> _Exercise aim_:
Which lines of the data contain the string "taskbar"? Copy every one of them.
####################
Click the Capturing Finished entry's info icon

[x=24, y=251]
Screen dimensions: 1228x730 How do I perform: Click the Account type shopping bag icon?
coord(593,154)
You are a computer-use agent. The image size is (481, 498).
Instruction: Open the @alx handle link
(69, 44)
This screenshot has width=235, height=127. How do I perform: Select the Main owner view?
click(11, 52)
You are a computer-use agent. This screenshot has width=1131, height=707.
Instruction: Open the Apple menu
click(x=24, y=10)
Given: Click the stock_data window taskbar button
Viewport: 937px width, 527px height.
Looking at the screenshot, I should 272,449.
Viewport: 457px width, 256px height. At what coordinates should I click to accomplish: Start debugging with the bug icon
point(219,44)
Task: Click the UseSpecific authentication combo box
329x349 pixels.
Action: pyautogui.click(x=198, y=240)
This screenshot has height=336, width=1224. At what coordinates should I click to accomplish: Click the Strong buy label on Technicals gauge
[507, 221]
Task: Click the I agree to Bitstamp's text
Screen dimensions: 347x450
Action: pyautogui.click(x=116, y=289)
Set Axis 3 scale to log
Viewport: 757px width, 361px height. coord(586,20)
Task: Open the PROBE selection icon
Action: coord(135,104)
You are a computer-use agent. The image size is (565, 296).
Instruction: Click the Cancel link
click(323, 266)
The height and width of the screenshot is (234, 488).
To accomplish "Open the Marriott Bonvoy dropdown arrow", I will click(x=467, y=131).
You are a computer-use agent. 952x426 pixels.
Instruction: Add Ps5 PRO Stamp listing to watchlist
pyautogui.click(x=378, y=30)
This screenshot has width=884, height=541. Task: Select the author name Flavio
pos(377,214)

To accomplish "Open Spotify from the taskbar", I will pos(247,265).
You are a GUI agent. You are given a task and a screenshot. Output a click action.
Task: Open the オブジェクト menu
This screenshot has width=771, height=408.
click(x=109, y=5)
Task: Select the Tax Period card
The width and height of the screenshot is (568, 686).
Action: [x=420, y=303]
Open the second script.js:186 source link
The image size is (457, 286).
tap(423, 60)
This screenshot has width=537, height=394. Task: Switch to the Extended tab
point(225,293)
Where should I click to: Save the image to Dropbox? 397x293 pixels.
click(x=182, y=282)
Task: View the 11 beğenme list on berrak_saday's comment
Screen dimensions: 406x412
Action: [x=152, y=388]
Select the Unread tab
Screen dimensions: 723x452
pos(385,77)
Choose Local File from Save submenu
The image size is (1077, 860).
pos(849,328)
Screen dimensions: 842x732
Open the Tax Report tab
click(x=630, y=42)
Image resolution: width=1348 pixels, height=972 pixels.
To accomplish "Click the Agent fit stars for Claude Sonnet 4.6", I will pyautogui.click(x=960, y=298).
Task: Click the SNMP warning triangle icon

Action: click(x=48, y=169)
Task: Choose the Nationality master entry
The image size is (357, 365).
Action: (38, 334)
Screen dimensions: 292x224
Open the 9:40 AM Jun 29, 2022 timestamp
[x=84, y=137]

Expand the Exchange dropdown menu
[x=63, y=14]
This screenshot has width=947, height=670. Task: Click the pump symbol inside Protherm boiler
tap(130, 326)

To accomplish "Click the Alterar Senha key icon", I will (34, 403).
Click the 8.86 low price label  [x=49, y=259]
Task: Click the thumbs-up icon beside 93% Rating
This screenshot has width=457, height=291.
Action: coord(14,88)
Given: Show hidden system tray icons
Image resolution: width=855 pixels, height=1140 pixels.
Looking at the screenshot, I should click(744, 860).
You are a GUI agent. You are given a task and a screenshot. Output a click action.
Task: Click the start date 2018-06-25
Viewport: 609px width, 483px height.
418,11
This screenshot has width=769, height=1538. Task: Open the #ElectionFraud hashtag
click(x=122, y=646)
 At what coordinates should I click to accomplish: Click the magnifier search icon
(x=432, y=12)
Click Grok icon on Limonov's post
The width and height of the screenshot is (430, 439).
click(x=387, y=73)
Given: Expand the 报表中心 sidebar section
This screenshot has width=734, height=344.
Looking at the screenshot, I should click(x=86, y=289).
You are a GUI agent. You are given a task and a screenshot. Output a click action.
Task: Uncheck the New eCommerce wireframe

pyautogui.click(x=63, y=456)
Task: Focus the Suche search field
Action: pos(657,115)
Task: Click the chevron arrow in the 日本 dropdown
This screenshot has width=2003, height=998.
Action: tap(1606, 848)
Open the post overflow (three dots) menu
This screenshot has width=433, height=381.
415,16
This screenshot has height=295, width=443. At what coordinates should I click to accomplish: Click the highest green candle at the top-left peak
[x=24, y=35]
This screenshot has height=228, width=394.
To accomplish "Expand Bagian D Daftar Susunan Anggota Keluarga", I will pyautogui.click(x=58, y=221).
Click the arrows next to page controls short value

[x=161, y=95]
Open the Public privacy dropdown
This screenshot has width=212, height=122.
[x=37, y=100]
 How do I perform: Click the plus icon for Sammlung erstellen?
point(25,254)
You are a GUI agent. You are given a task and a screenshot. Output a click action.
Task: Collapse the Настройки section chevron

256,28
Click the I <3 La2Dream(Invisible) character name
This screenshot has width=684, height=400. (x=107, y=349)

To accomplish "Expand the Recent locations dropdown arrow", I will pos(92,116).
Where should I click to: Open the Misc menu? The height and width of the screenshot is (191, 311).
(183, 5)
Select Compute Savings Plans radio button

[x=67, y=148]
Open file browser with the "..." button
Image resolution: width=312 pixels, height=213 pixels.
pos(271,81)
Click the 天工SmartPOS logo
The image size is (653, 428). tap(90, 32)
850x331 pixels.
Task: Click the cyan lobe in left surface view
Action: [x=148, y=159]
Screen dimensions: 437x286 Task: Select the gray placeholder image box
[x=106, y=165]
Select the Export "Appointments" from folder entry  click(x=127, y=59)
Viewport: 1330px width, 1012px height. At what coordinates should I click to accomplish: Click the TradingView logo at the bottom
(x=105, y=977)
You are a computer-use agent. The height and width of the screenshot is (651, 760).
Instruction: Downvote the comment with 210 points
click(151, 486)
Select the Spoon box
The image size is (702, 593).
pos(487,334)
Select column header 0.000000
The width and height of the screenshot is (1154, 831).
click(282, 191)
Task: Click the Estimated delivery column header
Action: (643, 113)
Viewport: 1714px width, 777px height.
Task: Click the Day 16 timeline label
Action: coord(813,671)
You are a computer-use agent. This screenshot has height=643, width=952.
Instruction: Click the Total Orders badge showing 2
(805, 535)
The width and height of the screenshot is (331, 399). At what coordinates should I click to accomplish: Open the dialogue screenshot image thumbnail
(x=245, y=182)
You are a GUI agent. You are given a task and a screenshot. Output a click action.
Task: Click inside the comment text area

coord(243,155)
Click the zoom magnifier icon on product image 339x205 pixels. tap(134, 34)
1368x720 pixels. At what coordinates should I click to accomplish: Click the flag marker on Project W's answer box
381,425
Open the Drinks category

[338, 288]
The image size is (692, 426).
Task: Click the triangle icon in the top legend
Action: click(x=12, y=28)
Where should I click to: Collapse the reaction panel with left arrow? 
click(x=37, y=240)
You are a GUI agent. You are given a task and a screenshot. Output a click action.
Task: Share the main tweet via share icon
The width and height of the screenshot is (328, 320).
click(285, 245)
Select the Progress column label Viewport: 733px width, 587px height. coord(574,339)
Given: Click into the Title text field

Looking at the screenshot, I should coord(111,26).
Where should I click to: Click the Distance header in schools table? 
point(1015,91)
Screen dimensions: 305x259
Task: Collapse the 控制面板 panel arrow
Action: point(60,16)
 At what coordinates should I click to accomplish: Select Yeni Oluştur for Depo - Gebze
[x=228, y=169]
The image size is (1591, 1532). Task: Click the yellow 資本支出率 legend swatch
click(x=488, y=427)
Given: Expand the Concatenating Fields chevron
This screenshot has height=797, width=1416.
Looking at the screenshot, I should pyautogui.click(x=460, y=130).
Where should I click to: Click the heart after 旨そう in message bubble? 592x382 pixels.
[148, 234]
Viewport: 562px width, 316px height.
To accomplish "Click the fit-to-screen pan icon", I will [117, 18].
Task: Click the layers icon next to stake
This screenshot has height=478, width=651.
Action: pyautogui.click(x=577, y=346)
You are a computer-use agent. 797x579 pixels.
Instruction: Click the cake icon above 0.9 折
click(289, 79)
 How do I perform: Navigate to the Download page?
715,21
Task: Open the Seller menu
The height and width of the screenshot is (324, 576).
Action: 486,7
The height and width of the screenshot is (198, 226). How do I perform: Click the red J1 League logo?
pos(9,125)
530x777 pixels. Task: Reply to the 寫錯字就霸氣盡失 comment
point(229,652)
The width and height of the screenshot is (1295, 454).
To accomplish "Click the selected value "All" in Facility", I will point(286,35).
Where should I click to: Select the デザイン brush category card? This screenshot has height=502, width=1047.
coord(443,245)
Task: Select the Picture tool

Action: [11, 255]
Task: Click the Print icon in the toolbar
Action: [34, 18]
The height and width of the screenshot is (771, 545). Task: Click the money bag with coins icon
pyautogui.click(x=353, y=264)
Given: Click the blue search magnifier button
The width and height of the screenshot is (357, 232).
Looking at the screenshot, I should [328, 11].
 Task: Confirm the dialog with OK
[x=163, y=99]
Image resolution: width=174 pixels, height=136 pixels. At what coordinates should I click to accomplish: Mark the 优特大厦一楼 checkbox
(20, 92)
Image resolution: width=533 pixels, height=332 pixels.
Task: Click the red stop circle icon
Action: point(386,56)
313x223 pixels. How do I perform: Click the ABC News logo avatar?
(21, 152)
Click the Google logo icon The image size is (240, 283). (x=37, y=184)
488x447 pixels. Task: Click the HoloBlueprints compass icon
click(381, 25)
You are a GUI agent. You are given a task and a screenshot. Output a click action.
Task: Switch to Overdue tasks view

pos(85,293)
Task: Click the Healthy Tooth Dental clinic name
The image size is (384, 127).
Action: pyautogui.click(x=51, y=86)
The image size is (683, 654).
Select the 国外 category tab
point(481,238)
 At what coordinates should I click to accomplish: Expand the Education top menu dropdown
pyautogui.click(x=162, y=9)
####################
> _Solved exercise_:
Given: Click the stock_data window taskbar button
To accomplish "Open Spotify from the taskbar", I will pos(247,265).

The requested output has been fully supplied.